I have a static site built with vanilla HTML, CSS. No libraries, build steps, or backend. I recently added a new feature that I use JS for. Wrote my JS in an ES module, linked to it (<script src="..." type="module"></script>) in my HTML document <head>. Everything worked as expected when testing it locally, and in a branch deploy preview. When I merged the branch into master, the new code deployed, but the ES module is not loaded. Firefox throws 2 errors in the console…
I have read through that doc, and I’m not exactly sure what you are proposing. The only thing I can think of is setting the Access-Control-Allow-Origin header in the headers section, but this is a problem because if I set it to nicolaos.dev (my origin in production) then it will break my per-pr (netlify.com) and local (localhost) builds. According to the docs…
Redirects and headers are GLOBAL for all builds – they do not get scoped to contexts no matter where you define them in the file.
And no, I’m not setting it to * as this is not a good security practice unless it is meant to be a public resource.
I can’t be the first one to experience this, loading a javascript file via a script tag is literally one of if not the most common pieces of web development. This is very frustrating.
Quick correction, the JS file which is failing to load is not the one linked to in the <script> tag, but a second module which is imported by the module loaded via the <script> tag. It seems like netlify is not hosting this secondary module on my origin, but it’s trying to access via the cloudfront.net one, which is causing the CORS error since the page making the request has an origin of nicolaos.dev. Any chance this is the result of having the pretty_urls = true option set in my netlify.toml?

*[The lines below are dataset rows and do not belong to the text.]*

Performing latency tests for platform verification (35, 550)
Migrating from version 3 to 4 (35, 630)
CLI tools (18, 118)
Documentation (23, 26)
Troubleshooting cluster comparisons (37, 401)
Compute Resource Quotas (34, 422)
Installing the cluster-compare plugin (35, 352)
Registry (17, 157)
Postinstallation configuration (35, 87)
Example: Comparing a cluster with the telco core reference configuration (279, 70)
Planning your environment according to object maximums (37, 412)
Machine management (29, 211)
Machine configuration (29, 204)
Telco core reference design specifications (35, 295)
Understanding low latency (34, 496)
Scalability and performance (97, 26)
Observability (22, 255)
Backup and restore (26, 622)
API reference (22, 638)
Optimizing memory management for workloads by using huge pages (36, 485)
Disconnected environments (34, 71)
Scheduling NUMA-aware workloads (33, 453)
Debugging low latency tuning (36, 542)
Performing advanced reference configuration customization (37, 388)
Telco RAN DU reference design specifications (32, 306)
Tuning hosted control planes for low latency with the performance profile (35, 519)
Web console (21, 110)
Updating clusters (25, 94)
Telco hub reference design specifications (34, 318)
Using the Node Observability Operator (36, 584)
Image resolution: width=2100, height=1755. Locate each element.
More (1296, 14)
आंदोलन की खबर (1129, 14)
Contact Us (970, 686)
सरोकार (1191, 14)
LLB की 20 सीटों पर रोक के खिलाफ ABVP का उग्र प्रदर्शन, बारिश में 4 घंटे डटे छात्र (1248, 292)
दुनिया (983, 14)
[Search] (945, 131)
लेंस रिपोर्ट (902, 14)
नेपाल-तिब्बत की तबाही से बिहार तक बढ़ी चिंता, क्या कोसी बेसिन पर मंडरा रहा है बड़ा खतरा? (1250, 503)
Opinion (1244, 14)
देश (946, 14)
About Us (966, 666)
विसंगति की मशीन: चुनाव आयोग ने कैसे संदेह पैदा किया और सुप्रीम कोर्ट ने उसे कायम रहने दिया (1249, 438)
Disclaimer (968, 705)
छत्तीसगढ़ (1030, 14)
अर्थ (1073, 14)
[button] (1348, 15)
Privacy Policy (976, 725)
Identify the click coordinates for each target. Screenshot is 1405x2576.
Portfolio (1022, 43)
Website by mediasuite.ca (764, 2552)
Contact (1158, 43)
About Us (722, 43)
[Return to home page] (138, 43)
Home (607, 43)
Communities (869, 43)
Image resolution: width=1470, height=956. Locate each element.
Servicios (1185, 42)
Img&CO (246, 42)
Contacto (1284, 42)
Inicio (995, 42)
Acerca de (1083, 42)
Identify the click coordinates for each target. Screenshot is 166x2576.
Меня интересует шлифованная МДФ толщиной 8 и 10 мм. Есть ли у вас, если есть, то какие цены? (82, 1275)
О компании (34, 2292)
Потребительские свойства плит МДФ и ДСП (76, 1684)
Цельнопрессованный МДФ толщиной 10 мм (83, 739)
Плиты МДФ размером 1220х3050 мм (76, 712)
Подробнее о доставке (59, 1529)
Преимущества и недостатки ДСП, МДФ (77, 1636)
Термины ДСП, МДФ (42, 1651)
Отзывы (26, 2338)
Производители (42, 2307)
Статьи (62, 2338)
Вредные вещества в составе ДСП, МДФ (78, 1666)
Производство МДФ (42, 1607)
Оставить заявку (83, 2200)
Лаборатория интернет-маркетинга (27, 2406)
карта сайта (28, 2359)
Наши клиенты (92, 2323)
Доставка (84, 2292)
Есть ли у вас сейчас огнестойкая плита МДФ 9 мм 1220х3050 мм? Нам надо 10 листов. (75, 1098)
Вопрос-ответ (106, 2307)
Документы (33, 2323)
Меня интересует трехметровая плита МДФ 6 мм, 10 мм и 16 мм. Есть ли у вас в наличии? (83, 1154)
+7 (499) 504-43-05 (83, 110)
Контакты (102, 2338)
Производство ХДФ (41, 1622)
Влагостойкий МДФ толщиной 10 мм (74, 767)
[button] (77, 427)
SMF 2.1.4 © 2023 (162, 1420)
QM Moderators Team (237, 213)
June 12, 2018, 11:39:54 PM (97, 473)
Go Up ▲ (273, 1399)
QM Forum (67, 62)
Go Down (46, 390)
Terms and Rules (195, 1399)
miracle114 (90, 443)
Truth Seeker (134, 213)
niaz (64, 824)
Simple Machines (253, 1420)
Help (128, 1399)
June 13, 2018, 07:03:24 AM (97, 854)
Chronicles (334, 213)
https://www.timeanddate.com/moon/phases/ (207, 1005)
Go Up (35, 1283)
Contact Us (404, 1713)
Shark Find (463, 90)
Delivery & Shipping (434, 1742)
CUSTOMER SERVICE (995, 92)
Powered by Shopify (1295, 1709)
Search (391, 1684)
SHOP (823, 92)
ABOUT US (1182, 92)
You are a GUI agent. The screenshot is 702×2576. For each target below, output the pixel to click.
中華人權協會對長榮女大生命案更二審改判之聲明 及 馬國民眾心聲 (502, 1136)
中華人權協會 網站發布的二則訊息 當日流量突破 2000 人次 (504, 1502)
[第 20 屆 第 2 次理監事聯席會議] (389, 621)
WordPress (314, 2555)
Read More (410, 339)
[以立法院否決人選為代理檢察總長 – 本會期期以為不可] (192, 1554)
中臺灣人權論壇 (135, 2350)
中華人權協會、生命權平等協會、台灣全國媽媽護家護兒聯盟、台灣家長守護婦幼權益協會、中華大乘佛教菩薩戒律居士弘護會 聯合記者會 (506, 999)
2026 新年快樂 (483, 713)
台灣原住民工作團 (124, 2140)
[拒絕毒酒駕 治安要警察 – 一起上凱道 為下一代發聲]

Hi, yes, if you have pretty_urls enabled it also enabled post-processing which causes your assets to be hosted on cloudfront. If you are getting CORS issues, you may need to disable post-processing completely. Hope that helps.
@Dennis thanks for the explanation. Disabling post-processing did fix the issue. Though I don’t understand why the first JS file referenced in the <script> tag loaded without CORS issues.